TASK STATEMENT
Transcribe the records that follow, keeping every word as it stands.

START DATA EXTRACTS

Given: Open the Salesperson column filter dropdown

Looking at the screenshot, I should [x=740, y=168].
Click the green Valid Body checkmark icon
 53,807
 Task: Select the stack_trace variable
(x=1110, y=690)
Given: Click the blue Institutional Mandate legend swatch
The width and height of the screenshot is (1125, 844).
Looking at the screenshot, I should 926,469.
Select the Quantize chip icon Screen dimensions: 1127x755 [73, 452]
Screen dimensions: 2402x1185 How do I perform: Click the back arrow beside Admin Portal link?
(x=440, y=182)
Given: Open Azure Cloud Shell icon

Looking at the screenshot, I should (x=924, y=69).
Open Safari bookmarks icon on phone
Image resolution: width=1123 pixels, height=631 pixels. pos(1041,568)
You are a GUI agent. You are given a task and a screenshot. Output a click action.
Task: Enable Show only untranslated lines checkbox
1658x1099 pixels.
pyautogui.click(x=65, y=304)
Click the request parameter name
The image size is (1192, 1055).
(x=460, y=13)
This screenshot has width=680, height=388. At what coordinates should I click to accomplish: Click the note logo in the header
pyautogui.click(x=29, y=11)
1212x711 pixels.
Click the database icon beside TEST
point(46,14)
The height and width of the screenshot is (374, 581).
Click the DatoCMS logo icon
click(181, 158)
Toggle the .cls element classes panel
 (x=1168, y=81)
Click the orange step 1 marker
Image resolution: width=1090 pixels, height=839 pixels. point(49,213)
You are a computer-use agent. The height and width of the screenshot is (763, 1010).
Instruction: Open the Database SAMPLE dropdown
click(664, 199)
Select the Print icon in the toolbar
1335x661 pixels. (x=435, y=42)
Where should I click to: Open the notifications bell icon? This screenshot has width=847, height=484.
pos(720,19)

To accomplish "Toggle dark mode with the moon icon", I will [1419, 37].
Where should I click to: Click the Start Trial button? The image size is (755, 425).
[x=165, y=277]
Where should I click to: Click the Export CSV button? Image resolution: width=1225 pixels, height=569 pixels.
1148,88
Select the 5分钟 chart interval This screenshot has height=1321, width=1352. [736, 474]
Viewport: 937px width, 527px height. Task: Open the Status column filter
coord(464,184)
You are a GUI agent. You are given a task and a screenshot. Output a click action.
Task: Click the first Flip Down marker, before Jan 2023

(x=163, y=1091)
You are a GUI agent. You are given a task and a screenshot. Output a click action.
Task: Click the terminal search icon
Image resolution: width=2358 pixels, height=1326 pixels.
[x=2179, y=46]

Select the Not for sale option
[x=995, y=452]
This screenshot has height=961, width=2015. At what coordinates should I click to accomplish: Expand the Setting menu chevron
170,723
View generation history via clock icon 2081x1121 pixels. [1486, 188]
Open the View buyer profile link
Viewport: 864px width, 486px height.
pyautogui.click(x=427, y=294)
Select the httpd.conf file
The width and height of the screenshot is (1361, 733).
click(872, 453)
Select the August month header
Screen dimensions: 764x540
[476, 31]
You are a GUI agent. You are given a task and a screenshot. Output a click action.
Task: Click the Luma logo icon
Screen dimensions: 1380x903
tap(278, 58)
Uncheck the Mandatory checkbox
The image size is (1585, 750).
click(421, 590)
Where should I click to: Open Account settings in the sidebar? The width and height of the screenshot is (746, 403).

END DATA EXTRACTS

ANSWER TO THIS PROBLEM
Given: Open the Salesperson column filter dropdown

Looking at the screenshot, I should [x=740, y=168].
Click the green Valid Body checkmark icon
 53,807
 Task: Select the stack_trace variable
(x=1110, y=690)
Given: Click the blue Institutional Mandate legend swatch
The width and height of the screenshot is (1125, 844).
Looking at the screenshot, I should 926,469.
Select the Quantize chip icon Screen dimensions: 1127x755 [73, 452]
Screen dimensions: 2402x1185 How do I perform: Click the back arrow beside Admin Portal link?
(x=440, y=182)
Given: Open Azure Cloud Shell icon

Looking at the screenshot, I should (x=924, y=69).
Open Safari bookmarks icon on phone
Image resolution: width=1123 pixels, height=631 pixels. pos(1041,568)
You are a GUI agent. You are given a task and a screenshot. Output a click action.
Task: Enable Show only untranslated lines checkbox
1658x1099 pixels.
pyautogui.click(x=65, y=304)
Click the request parameter name
The image size is (1192, 1055).
(x=460, y=13)
This screenshot has width=680, height=388. At what coordinates should I click to accomplish: Click the note logo in the header
pyautogui.click(x=29, y=11)
1212x711 pixels.
Click the database icon beside TEST
point(46,14)
The height and width of the screenshot is (374, 581).
Click the DatoCMS logo icon
click(181, 158)
Toggle the .cls element classes panel
 (x=1168, y=81)
Click the orange step 1 marker
Image resolution: width=1090 pixels, height=839 pixels. point(49,213)
You are a computer-use agent. The height and width of the screenshot is (763, 1010).
Instruction: Open the Database SAMPLE dropdown
click(664, 199)
Select the Print icon in the toolbar
1335x661 pixels. (x=435, y=42)
Where should I click to: Open the notifications bell icon? This screenshot has width=847, height=484.
pos(720,19)

To accomplish "Toggle dark mode with the moon icon", I will [1419, 37].
Where should I click to: Click the Start Trial button? The image size is (755, 425).
[x=165, y=277]
Where should I click to: Click the Export CSV button? Image resolution: width=1225 pixels, height=569 pixels.
1148,88
Select the 5分钟 chart interval This screenshot has height=1321, width=1352. [736, 474]
Viewport: 937px width, 527px height. Task: Open the Status column filter
coord(464,184)
You are a GUI agent. You are given a task and a screenshot. Output a click action.
Task: Click the first Flip Down marker, before Jan 2023

(x=163, y=1091)
You are a GUI agent. You are given a task and a screenshot. Output a click action.
Task: Click the terminal search icon
Image resolution: width=2358 pixels, height=1326 pixels.
[x=2179, y=46]

Select the Not for sale option
[x=995, y=452]
This screenshot has height=961, width=2015. At what coordinates should I click to accomplish: Expand the Setting menu chevron
170,723
View generation history via clock icon 2081x1121 pixels. [1486, 188]
Open the View buyer profile link
Viewport: 864px width, 486px height.
pyautogui.click(x=427, y=294)
Select the httpd.conf file
The width and height of the screenshot is (1361, 733).
click(872, 453)
Select the August month header
Screen dimensions: 764x540
[476, 31]
You are a GUI agent. You are given a task and a screenshot. Output a click action.
Task: Click the Luma logo icon
Screen dimensions: 1380x903
tap(278, 58)
Uncheck the Mandatory checkbox
The image size is (1585, 750).
click(421, 590)
Where should I click to: Open Account settings in the sidebar? The width and height of the screenshot is (746, 403).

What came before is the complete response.